Reliance-Anil Dhirubhai Ambani Group (ADAG) is close to acquiring a 26 per cent stake from Indiabulls Financial Services in Indian Commodity Exchange (Icex), the youngest commex in the country.
Four persons privy to the discussions told Business Standard that the deal is close to finalisation, and that regulator Forward Markets Commission (FMC) had been kept in the loop. Indiabulls holds 40 per cent stake in the exchange, which started operations less than a year ago.
When contacted, Indiabulls Financial Services CEO Gagan Banga and a Reliance Capital spokesperson declined to comment on the issue. The deal size could not be confirmed.
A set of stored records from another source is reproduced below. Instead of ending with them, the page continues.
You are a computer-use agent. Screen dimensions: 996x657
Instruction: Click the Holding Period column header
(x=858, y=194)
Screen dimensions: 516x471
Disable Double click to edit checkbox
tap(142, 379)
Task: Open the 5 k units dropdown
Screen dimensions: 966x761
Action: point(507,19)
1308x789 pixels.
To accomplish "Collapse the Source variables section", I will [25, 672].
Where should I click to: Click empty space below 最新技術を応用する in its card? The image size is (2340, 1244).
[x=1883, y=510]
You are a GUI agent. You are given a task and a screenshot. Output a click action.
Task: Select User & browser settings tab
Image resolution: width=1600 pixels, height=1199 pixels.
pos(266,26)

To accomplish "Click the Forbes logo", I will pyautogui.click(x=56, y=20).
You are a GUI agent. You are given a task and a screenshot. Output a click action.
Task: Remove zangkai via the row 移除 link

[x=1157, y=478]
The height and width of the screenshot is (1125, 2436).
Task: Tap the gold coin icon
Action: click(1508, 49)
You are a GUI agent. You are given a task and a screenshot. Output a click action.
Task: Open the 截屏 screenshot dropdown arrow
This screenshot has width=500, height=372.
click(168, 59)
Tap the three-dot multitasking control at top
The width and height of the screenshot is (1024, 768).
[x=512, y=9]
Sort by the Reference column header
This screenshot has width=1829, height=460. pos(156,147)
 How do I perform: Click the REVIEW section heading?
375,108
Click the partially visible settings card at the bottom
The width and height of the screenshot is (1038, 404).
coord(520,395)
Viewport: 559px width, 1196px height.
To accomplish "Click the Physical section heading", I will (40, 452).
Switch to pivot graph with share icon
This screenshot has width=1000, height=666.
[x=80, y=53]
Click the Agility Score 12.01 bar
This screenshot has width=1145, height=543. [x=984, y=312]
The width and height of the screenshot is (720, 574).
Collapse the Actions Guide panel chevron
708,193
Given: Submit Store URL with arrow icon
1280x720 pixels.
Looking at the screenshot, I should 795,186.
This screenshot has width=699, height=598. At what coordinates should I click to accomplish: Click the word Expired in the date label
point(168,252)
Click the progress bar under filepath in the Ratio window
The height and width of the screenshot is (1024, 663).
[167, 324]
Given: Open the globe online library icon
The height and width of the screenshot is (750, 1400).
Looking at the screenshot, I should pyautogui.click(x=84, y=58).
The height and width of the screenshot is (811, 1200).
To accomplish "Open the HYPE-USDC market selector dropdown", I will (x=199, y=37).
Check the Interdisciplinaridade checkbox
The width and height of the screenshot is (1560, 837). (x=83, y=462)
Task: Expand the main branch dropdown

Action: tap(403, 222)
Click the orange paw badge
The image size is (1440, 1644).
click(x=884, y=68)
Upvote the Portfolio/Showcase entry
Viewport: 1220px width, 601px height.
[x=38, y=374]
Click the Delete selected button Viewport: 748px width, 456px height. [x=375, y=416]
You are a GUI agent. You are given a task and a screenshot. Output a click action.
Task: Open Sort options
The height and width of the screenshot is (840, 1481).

The exchange was originally promoted by Indiabulls and MMTC, but the private sector player was forced to rope in other investors -- including Indian Potash, Kribhco and Infrastructure Development Finance Company -- to comply with regulatory guidelines.
This is ADAG's second attempt to gain control of a commodity derivatives exchange.
Earlier, group company Reliance Money had attempted to acquire a 26 per cent in National Multi Commodity Exchange of India (NMCE), but received FMC permission for only a 10 per cent acquisition. It is now treating that as a financial investment.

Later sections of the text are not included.